> _Exercise_: Without copying any picture, transcribe exactly the lines of the data below from the one containing "Open the Products results tab" through the one containing "The height and width of the screenshot is (1200, 548).".

Extracted data entries

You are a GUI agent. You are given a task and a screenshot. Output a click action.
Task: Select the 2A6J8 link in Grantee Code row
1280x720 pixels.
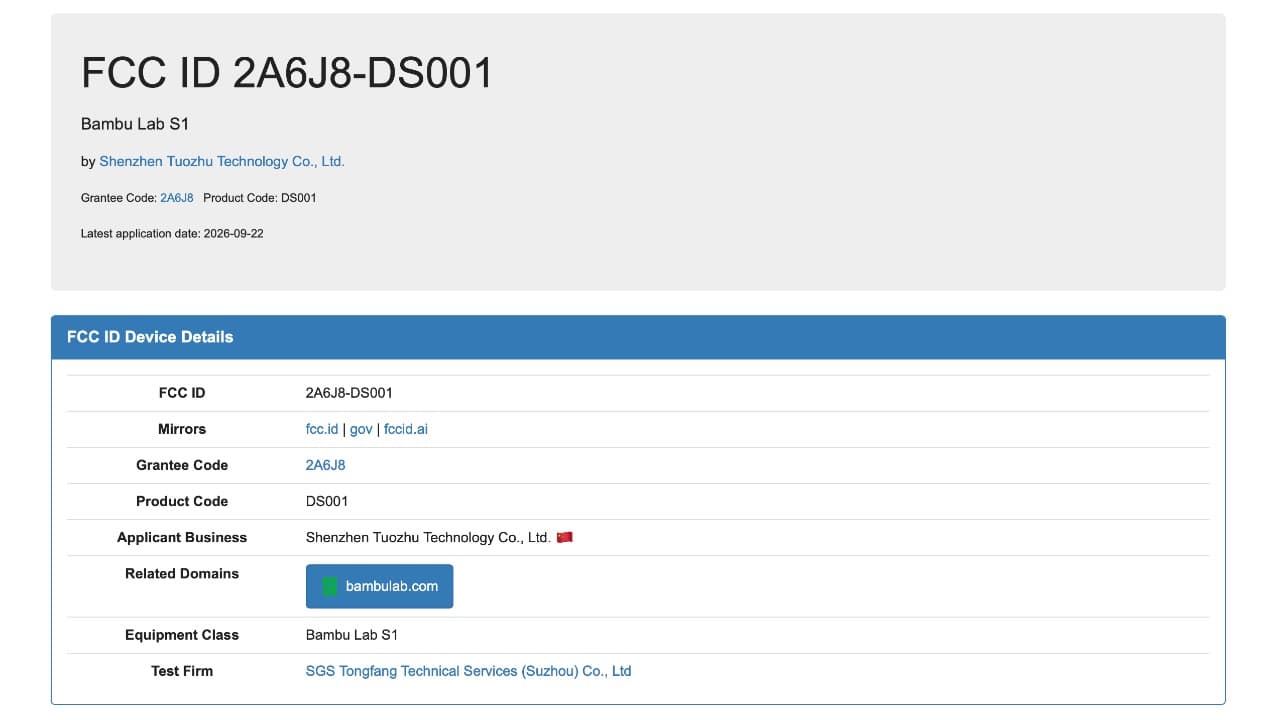(x=326, y=465)
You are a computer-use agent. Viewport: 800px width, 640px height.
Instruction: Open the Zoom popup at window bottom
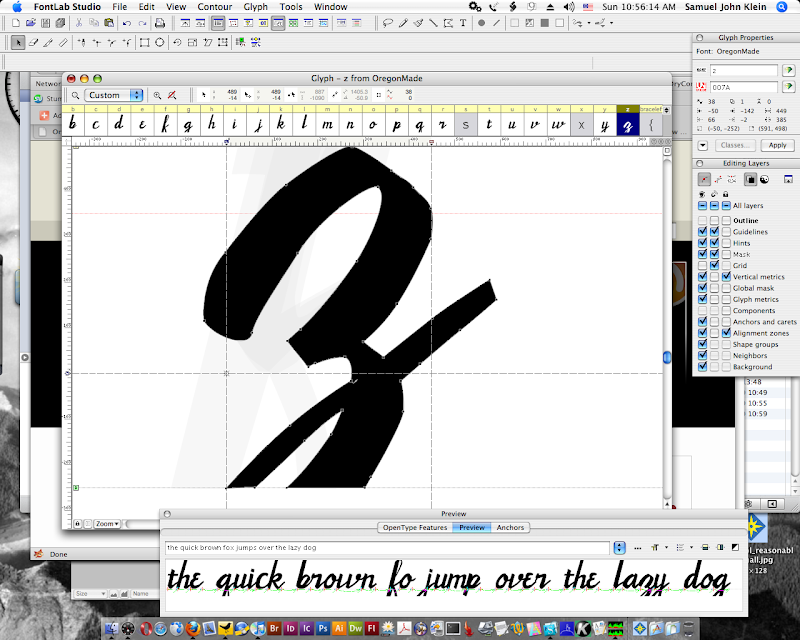coord(106,523)
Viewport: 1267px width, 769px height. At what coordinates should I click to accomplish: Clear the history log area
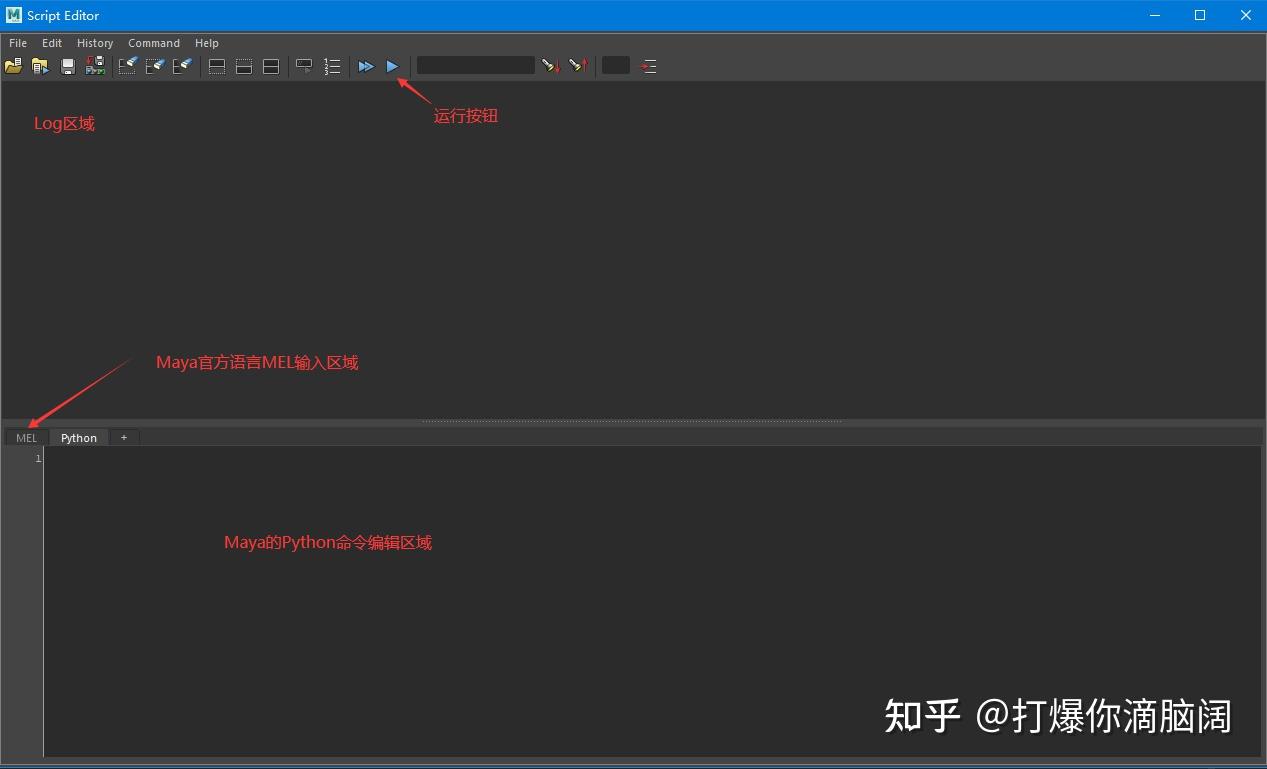[128, 65]
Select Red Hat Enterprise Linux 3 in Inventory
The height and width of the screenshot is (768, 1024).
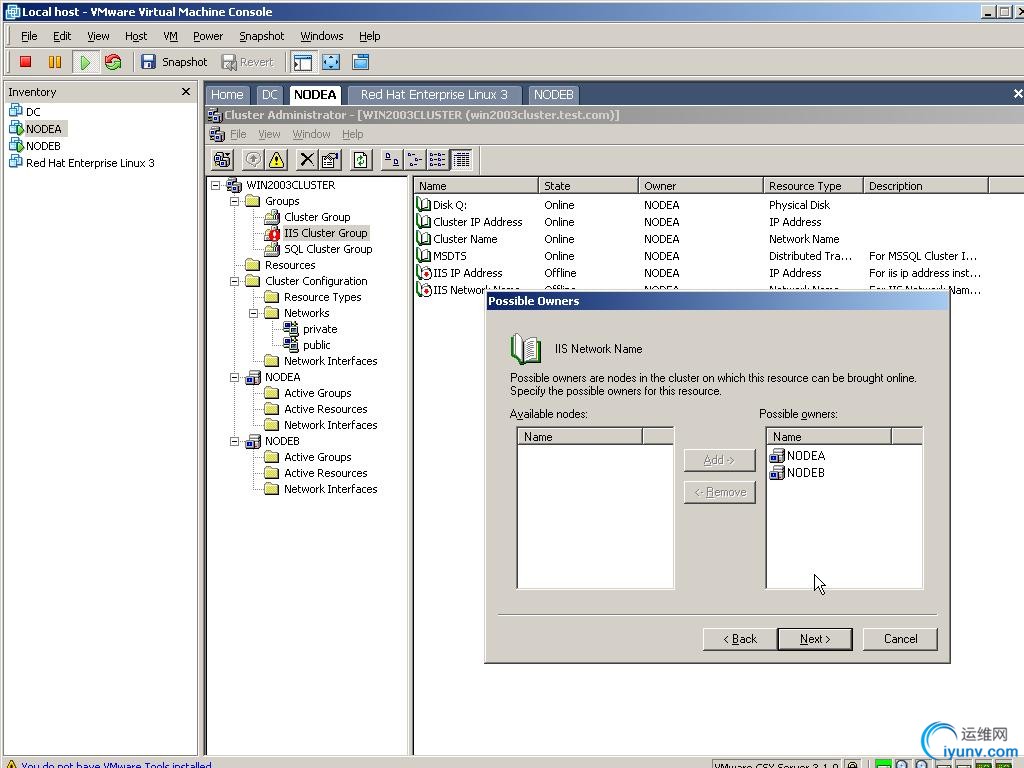click(90, 163)
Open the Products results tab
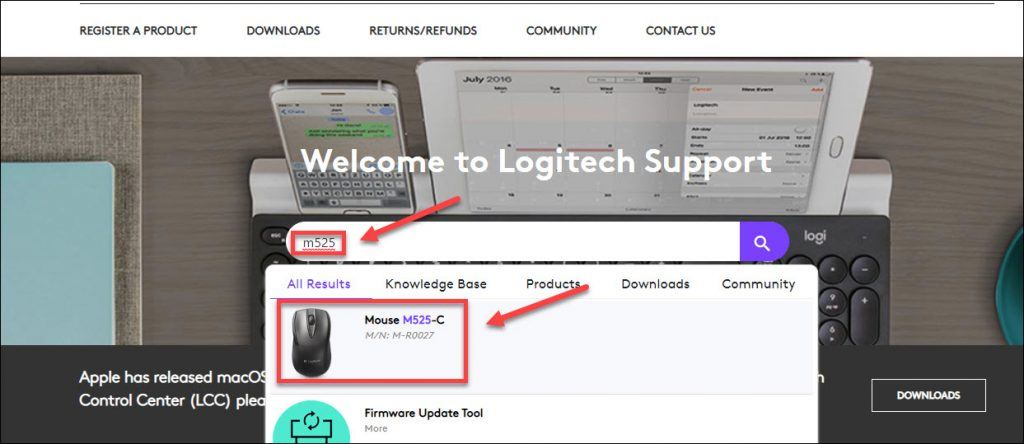Screen dimensions: 1024x444 [x=553, y=284]
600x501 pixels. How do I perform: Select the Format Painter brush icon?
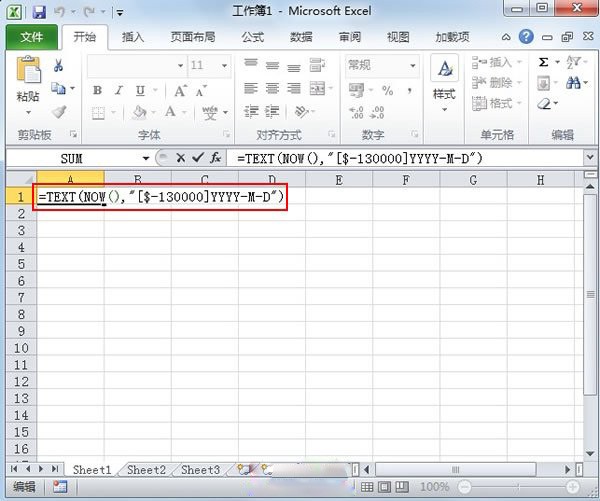point(59,112)
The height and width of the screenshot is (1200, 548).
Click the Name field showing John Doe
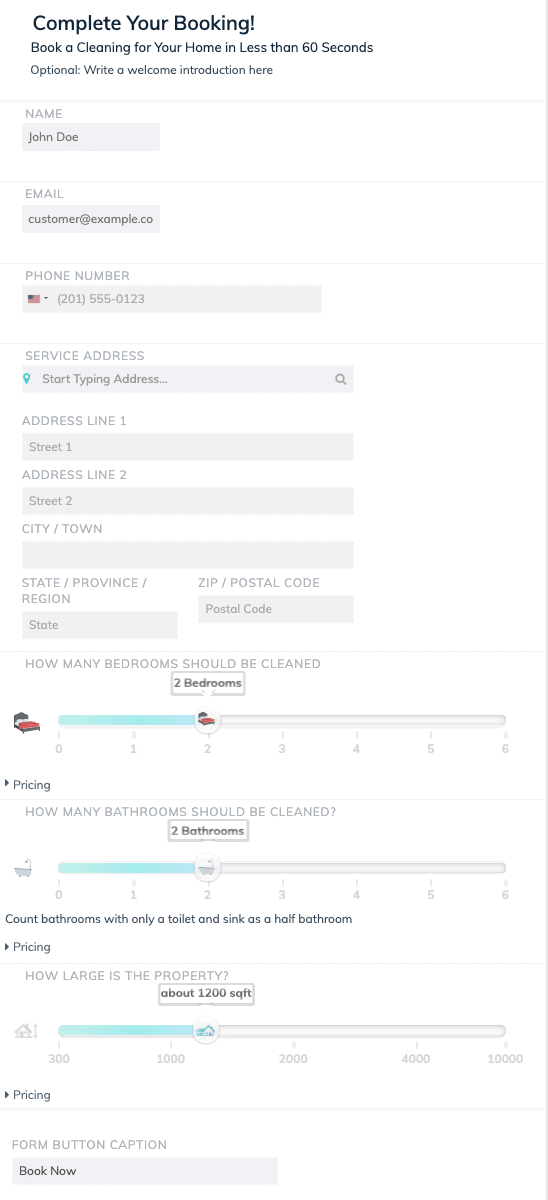click(x=91, y=137)
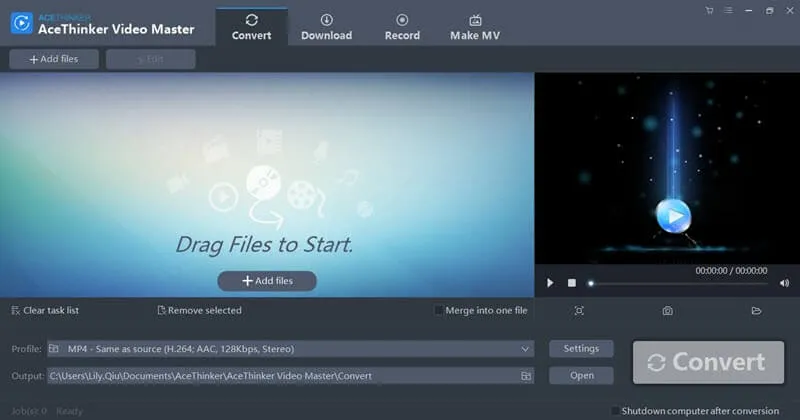Viewport: 800px width, 420px height.
Task: Open the snapshot folder icon below preview
Action: 757,311
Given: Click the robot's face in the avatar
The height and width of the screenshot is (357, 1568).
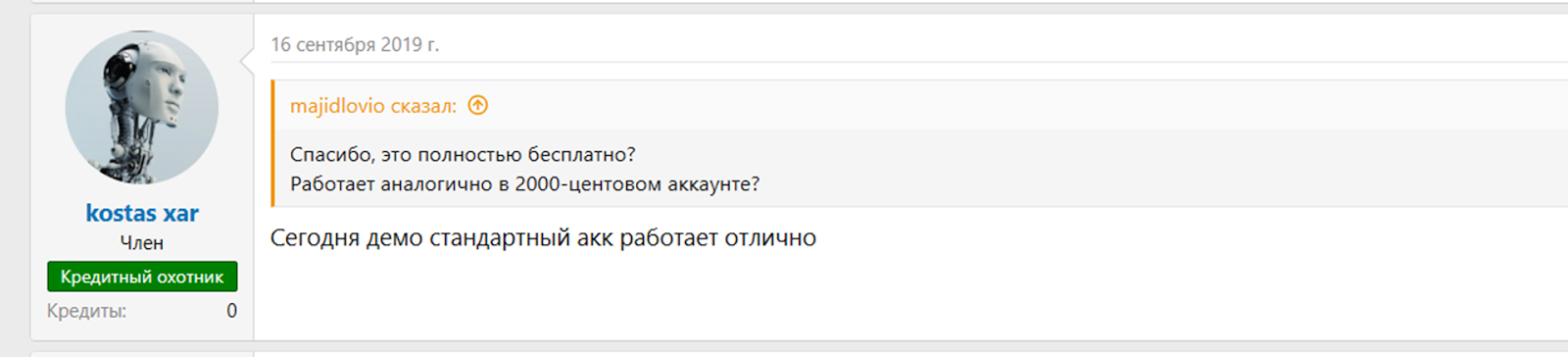Looking at the screenshot, I should (165, 90).
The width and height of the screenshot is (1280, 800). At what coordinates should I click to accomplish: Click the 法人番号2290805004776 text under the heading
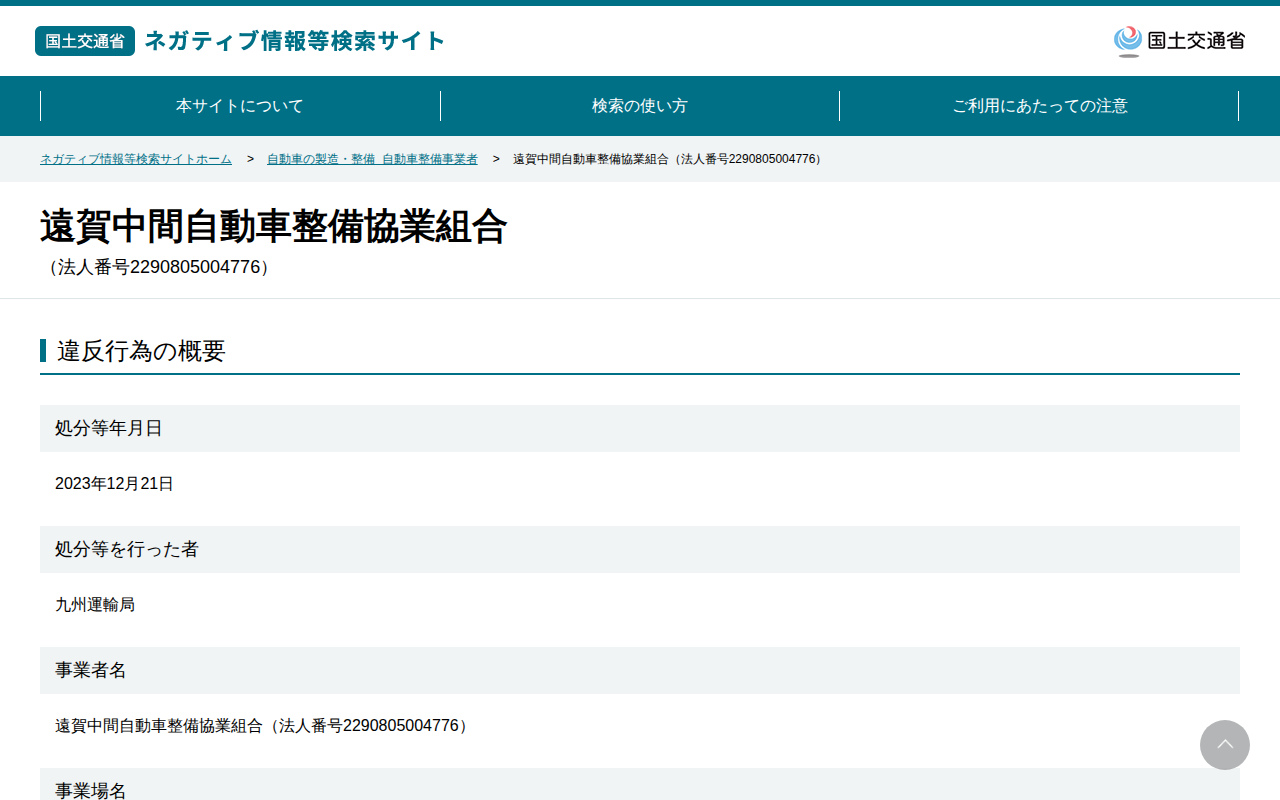pyautogui.click(x=159, y=267)
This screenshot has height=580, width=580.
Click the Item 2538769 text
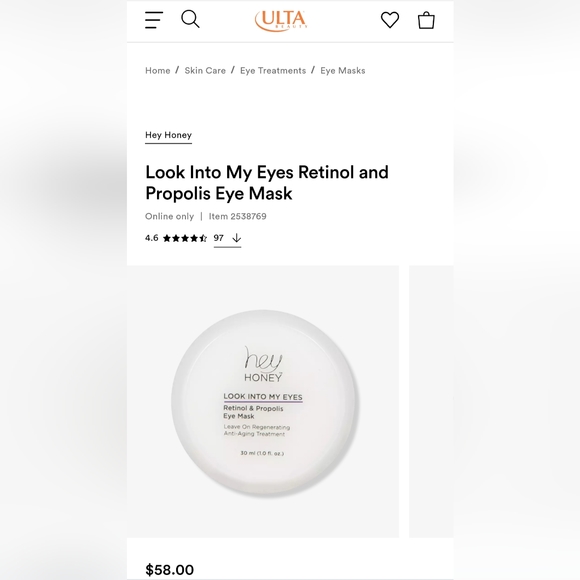coord(237,216)
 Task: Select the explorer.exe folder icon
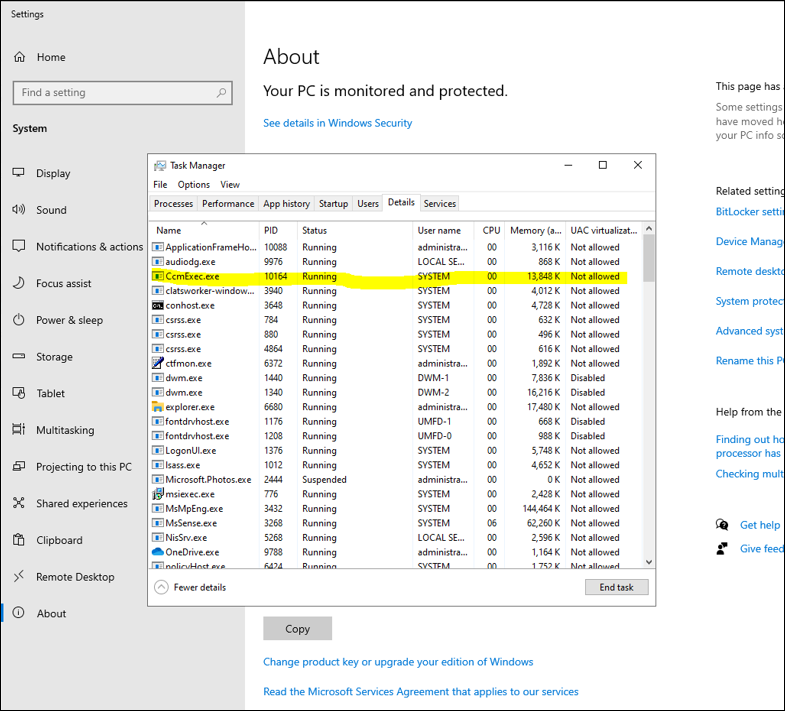158,407
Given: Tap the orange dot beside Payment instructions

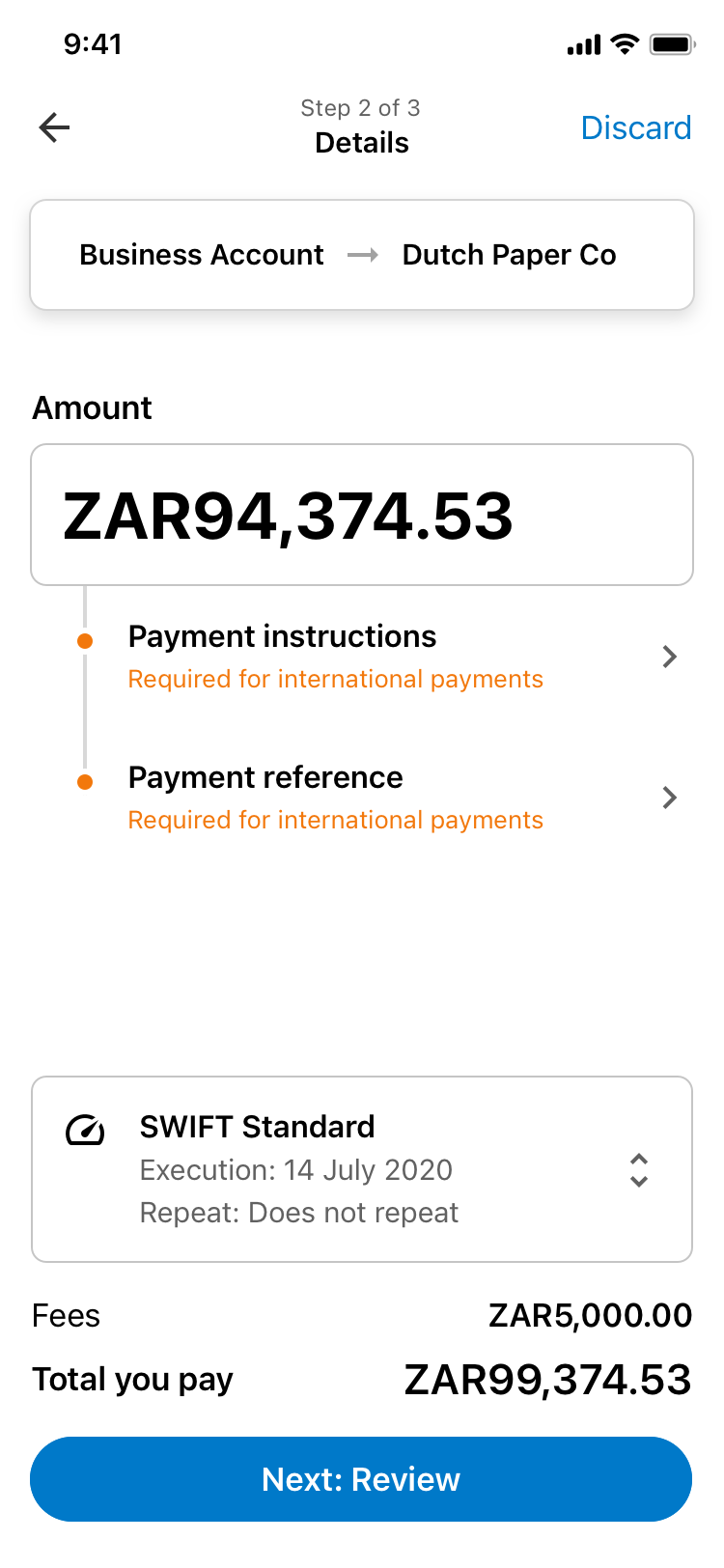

> _Result of the task_:
Open the Products results tab
Screen dimensions: 1024x444 [x=553, y=284]
600x501 pixels. How do I perform: Select the Format Painter brush icon?
point(59,112)
The height and width of the screenshot is (1200, 548).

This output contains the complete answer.